YOUR GOAL:
Copy every record below, exactly as written.

• • • •

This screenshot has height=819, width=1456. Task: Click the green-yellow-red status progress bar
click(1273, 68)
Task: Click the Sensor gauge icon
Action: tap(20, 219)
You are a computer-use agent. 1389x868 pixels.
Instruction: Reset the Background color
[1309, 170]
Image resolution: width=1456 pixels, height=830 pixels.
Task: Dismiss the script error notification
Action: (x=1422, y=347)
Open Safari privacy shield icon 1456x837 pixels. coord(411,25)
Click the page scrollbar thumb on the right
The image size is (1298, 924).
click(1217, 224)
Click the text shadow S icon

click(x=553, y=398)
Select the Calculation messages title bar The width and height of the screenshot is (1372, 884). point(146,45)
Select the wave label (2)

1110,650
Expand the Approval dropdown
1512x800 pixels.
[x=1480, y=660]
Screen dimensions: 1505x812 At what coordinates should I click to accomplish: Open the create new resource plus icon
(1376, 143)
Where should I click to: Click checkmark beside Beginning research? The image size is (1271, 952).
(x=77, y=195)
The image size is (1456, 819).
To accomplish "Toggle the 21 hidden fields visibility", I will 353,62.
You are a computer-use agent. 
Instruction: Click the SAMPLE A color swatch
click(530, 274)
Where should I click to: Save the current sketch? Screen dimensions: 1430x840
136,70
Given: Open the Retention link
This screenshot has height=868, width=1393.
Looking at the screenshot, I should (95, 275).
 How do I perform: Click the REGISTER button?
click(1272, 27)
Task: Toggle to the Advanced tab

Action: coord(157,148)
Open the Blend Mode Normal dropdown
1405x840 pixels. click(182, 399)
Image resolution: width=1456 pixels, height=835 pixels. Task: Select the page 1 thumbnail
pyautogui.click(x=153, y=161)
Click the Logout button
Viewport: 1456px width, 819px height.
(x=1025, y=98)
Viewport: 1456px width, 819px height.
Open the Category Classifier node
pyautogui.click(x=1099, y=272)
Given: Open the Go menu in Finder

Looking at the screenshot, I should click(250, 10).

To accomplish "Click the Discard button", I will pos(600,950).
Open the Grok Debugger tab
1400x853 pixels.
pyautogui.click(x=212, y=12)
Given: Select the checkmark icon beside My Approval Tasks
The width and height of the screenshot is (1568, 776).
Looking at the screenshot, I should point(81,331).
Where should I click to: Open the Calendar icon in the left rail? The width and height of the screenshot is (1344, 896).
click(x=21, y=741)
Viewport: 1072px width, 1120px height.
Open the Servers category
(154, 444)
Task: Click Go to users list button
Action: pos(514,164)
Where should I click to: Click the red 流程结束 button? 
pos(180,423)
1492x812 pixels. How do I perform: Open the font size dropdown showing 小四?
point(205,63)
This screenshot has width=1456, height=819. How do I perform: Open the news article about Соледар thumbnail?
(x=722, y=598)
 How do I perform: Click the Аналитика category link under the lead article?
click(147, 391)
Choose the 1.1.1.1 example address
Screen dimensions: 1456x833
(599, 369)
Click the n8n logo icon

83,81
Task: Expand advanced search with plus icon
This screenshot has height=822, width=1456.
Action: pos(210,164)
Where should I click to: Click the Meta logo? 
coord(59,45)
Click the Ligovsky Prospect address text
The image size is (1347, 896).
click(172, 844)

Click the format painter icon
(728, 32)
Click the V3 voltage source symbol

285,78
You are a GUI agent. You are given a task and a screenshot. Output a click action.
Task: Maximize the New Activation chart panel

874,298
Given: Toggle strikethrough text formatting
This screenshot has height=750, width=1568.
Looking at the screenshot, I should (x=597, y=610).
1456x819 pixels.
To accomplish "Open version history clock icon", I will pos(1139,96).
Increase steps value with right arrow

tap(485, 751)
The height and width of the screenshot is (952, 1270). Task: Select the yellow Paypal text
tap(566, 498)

• • • •

SOLUTION TO THIS PROBLEM:
This screenshot has height=819, width=1456. Task: Click the green-yellow-red status progress bar
click(1273, 68)
Task: Click the Sensor gauge icon
Action: tap(20, 219)
You are a computer-use agent. 1389x868 pixels.
Instruction: Reset the Background color
[1309, 170]
Image resolution: width=1456 pixels, height=830 pixels.
Task: Dismiss the script error notification
Action: (x=1422, y=347)
Open Safari privacy shield icon 1456x837 pixels. coord(411,25)
Click the page scrollbar thumb on the right
The image size is (1298, 924).
click(1217, 224)
Click the text shadow S icon

click(x=553, y=398)
Select the Calculation messages title bar The width and height of the screenshot is (1372, 884). point(146,45)
Select the wave label (2)

1110,650
Expand the Approval dropdown
1512x800 pixels.
[x=1480, y=660]
Screen dimensions: 1505x812 At what coordinates should I click to accomplish: Open the create new resource plus icon
(1376, 143)
Where should I click to: Click checkmark beside Beginning research? The image size is (1271, 952).
(x=77, y=195)
The image size is (1456, 819).
To accomplish "Toggle the 21 hidden fields visibility", I will 353,62.
You are a computer-use agent. 
Instruction: Click the SAMPLE A color swatch
click(530, 274)
Where should I click to: Save the current sketch? Screen dimensions: 1430x840
136,70
Given: Open the Retention link
This screenshot has height=868, width=1393.
Looking at the screenshot, I should (95, 275).
 How do I perform: Click the REGISTER button?
click(1272, 27)
Task: Toggle to the Advanced tab

Action: coord(157,148)
Open the Blend Mode Normal dropdown
1405x840 pixels. click(182, 399)
Image resolution: width=1456 pixels, height=835 pixels. Task: Select the page 1 thumbnail
pyautogui.click(x=153, y=161)
Click the Logout button
Viewport: 1456px width, 819px height.
(x=1025, y=98)
Viewport: 1456px width, 819px height.
Open the Category Classifier node
pyautogui.click(x=1099, y=272)
Given: Open the Go menu in Finder

Looking at the screenshot, I should click(250, 10).

To accomplish "Click the Discard button", I will pos(600,950).
Open the Grok Debugger tab
1400x853 pixels.
pyautogui.click(x=212, y=12)
Given: Select the checkmark icon beside My Approval Tasks
The width and height of the screenshot is (1568, 776).
Looking at the screenshot, I should point(81,331).
Where should I click to: Open the Calendar icon in the left rail? The width and height of the screenshot is (1344, 896).
click(x=21, y=741)
Viewport: 1072px width, 1120px height.
Open the Servers category
(154, 444)
Task: Click Go to users list button
Action: pos(514,164)
Where should I click to: Click the red 流程结束 button? 
pos(180,423)
1492x812 pixels. How do I perform: Open the font size dropdown showing 小四?
point(205,63)
This screenshot has width=1456, height=819. How do I perform: Open the news article about Соледар thumbnail?
(x=722, y=598)
 How do I perform: Click the Аналитика category link under the lead article?
click(147, 391)
Choose the 1.1.1.1 example address
Screen dimensions: 1456x833
(599, 369)
Click the n8n logo icon

83,81
Task: Expand advanced search with plus icon
This screenshot has height=822, width=1456.
Action: pos(210,164)
Where should I click to: Click the Meta logo? 
coord(59,45)
Click the Ligovsky Prospect address text
The image size is (1347, 896).
click(172, 844)

Click the format painter icon
(728, 32)
Click the V3 voltage source symbol

285,78
You are a GUI agent. You are given a task and a screenshot. Output a click action.
Task: Maximize the New Activation chart panel

874,298
Given: Toggle strikethrough text formatting
This screenshot has height=750, width=1568.
Looking at the screenshot, I should (x=597, y=610).
1456x819 pixels.
To accomplish "Open version history clock icon", I will pos(1139,96).
Increase steps value with right arrow

tap(485, 751)
The height and width of the screenshot is (952, 1270). Task: Select the yellow Paypal text
tap(566, 498)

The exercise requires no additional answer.